研究使用12-16周龄的C57BL/6J背景β细胞特异性Nox4敲除小鼠（Nox4^βKO）及同窝对照（WT），通过胶原酶IX消化和ficoll梯度分离获得胰岛，部分实验将雄性及雌性小鼠胰岛等量混合分析。主要技术包括：胰腺切片活细胞胰岛素/胰高血糖素分泌分析（在不同葡萄糖浓度及受体调节剂存在下进行）；胰岛细胞组成的流式细胞术分析（使用PE-抗胰岛素和APC-抗胰高血糖素抗体）；胰腺裂解液GLP-1含量的酶联免疫吸附测定（ELISA）；蛋白质印迹法（Western blot）半定量GCGR和GLP-1R蛋白水平；组织学苏木精-伊红（H&E）染色及胰岛素/胰高血糖素免疫荧光染色；实时荧光定量PCR（RT-qPCR）和RNA测序（RNA-seq）分析基因表达；HTRF法检测细胞内cAMP水平；口服葡萄糖耐量试验（OGTT）及血浆胰岛素测定；共聚焦显微镜钙成像技术分析β细胞钙动力学及同步性。

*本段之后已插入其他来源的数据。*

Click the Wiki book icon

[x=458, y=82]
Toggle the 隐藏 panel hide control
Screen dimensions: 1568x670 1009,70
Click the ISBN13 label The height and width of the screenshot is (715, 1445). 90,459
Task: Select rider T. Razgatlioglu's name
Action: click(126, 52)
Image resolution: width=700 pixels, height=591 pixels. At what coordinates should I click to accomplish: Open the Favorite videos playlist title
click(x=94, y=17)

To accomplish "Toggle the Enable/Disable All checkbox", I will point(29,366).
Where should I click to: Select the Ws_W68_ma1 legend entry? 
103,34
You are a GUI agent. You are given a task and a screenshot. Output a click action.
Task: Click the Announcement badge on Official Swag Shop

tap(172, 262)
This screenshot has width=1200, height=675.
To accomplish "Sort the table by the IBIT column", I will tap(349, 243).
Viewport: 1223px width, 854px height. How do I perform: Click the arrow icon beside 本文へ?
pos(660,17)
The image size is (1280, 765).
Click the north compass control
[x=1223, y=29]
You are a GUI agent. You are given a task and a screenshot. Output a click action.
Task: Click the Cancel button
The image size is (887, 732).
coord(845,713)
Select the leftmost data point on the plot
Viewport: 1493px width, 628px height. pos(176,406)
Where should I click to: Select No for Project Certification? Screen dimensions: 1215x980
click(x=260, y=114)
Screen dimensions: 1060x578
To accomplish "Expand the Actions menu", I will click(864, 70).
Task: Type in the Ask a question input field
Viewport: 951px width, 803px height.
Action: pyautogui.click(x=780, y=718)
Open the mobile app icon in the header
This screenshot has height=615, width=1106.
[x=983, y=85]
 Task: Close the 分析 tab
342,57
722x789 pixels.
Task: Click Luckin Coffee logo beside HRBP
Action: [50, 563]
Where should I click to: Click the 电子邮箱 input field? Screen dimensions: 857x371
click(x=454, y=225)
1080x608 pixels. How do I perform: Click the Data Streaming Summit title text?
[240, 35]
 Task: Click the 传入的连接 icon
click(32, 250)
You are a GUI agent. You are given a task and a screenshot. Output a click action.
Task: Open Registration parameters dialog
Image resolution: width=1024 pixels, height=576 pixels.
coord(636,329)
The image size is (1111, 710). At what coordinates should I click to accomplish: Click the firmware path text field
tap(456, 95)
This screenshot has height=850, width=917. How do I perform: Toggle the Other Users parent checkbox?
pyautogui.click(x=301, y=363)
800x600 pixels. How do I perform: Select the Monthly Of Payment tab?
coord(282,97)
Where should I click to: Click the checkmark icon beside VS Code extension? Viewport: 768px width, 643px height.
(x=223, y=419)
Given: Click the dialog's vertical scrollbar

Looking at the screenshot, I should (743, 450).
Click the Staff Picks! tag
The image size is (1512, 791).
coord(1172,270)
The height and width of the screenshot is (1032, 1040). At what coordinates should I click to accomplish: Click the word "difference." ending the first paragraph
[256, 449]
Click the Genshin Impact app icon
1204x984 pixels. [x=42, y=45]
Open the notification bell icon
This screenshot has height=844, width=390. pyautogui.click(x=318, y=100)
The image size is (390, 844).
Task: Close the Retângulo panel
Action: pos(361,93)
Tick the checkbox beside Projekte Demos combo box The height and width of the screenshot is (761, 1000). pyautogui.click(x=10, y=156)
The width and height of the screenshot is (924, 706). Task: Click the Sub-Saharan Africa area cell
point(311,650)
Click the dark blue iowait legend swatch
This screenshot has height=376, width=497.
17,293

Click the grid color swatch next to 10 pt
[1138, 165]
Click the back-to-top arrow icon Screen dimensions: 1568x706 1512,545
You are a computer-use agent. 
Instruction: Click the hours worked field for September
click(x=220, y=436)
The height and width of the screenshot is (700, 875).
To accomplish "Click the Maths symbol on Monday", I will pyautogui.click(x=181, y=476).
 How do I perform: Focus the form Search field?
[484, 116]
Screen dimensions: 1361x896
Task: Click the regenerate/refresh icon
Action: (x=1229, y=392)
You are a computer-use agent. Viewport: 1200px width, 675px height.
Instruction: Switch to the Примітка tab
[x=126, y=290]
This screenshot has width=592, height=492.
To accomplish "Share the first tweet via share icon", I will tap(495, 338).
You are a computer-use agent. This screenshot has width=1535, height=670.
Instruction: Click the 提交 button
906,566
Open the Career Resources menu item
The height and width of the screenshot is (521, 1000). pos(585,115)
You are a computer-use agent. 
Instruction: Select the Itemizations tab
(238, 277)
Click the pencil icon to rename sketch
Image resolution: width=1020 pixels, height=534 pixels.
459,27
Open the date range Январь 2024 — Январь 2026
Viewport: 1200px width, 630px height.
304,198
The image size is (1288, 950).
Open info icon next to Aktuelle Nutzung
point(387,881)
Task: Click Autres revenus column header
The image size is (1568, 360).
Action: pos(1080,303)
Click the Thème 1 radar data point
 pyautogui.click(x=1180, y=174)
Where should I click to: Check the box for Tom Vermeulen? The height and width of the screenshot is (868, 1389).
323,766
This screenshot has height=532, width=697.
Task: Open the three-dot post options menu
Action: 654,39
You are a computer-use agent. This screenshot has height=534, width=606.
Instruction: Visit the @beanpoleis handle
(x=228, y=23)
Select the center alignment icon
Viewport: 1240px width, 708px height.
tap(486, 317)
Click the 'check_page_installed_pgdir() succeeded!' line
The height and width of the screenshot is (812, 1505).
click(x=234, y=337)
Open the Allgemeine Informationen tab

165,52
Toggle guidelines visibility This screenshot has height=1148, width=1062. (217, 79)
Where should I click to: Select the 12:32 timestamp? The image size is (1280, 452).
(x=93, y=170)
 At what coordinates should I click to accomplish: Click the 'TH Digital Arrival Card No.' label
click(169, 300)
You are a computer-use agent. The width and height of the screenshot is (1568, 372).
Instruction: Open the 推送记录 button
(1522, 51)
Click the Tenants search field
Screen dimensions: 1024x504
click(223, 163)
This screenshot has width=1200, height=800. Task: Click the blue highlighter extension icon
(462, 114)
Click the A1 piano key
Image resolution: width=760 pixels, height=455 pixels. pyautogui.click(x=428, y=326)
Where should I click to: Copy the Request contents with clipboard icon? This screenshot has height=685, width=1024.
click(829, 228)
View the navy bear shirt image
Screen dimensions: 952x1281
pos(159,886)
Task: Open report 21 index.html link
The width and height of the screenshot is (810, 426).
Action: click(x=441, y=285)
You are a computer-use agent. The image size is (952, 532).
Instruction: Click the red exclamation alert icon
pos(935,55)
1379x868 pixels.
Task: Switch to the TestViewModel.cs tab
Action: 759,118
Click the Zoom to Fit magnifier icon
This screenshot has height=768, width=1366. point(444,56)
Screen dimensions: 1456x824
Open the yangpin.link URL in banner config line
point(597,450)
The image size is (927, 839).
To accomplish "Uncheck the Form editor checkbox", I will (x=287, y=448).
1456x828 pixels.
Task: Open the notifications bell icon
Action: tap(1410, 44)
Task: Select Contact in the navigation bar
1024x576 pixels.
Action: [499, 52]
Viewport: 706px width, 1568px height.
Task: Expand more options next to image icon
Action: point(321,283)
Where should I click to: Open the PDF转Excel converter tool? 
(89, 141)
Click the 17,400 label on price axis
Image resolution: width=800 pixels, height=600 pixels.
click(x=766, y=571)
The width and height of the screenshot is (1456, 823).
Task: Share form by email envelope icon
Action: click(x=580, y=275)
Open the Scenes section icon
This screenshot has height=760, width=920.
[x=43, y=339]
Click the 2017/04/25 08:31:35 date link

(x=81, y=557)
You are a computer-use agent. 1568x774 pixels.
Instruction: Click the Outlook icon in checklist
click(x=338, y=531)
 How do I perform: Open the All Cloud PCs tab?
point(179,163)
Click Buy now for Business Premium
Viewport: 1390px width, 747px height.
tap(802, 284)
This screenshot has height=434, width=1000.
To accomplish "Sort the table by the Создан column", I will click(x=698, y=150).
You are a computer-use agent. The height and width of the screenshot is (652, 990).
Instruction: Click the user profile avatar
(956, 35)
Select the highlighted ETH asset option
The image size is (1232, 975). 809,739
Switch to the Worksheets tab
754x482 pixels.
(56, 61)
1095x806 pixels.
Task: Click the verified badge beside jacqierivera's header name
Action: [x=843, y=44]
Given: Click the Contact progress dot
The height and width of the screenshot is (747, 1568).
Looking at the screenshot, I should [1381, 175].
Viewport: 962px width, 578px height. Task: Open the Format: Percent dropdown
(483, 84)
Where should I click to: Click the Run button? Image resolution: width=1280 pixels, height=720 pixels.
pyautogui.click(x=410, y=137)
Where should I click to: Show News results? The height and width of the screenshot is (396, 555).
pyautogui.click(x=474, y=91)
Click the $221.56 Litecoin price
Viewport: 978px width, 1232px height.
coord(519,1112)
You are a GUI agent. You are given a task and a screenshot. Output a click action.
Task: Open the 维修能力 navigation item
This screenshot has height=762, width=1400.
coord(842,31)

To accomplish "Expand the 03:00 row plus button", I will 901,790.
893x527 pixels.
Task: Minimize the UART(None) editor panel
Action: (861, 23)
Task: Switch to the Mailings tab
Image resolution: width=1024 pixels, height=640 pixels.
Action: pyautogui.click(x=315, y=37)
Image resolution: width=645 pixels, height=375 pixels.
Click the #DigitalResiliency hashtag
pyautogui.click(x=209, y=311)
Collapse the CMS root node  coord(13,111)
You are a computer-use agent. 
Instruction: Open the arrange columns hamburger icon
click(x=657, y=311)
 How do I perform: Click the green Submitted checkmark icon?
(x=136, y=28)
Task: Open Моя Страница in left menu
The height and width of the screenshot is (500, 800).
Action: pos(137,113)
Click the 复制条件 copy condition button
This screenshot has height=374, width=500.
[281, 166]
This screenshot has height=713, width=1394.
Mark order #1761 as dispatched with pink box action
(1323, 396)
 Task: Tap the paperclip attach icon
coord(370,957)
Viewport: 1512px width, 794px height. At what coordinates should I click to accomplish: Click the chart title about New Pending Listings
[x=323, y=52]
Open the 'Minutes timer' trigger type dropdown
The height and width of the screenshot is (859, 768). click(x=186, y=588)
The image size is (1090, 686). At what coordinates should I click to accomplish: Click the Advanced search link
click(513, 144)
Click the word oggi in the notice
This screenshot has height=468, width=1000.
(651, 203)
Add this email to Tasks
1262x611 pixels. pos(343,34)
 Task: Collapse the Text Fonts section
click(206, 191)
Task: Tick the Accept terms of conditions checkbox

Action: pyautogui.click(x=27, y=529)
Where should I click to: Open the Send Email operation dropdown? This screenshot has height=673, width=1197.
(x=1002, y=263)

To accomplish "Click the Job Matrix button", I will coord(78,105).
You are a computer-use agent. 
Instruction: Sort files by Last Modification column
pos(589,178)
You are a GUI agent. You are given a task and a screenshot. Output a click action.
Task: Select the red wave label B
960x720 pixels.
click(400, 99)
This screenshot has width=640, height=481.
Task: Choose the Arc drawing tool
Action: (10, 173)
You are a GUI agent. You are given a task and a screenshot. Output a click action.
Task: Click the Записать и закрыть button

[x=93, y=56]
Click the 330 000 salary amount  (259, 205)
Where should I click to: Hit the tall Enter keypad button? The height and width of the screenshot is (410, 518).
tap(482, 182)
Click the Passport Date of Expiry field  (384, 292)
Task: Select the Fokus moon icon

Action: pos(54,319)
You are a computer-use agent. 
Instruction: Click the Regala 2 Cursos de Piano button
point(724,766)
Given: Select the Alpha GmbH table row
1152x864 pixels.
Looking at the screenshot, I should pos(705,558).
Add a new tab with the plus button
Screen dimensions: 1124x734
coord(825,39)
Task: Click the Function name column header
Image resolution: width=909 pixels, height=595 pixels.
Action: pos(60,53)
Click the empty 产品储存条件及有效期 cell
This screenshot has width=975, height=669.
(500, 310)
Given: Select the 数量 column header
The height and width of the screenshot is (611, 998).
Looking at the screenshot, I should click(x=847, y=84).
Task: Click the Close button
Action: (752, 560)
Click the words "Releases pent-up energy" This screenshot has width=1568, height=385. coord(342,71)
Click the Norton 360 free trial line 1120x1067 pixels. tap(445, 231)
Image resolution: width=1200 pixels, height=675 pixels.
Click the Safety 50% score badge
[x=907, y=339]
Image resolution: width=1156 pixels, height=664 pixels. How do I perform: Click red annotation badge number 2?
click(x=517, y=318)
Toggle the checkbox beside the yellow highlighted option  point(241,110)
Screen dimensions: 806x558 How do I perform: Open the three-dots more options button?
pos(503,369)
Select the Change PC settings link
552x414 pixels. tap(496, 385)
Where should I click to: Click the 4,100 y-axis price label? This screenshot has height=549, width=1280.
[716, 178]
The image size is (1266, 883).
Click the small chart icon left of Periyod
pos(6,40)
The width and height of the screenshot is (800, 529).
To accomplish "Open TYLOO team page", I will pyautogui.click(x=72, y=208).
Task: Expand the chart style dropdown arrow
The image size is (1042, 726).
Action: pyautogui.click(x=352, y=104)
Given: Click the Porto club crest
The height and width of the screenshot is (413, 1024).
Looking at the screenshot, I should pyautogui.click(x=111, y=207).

口服葡萄糖耐量试验显示，Nox4^βKO小鼠表现出胰岛素释放受损，尤其在GSIS的第一相更为显著，血浆胰岛素浓度（按葡萄糖浓度标准化后）进一步证实胰岛素分泌缺陷。钙成像分析表明，虽然葡萄糖刺激增加了WT和Nox4^βKO小鼠β细胞在刺激第一相和第二相的活动时间，但Nox4^βKO在高糖下的第二相活动时间减少，且β细胞共活性（细胞间同步性的功能指标）在两种时相均显著降低。然而，电压门控钙通道亚基（Cacna1a、Cacna1c、Cacna1d、Cacnb2）的转录水平在Nox4^βKO胰岛中显著上调，提示存在转录水平的代偿性调整。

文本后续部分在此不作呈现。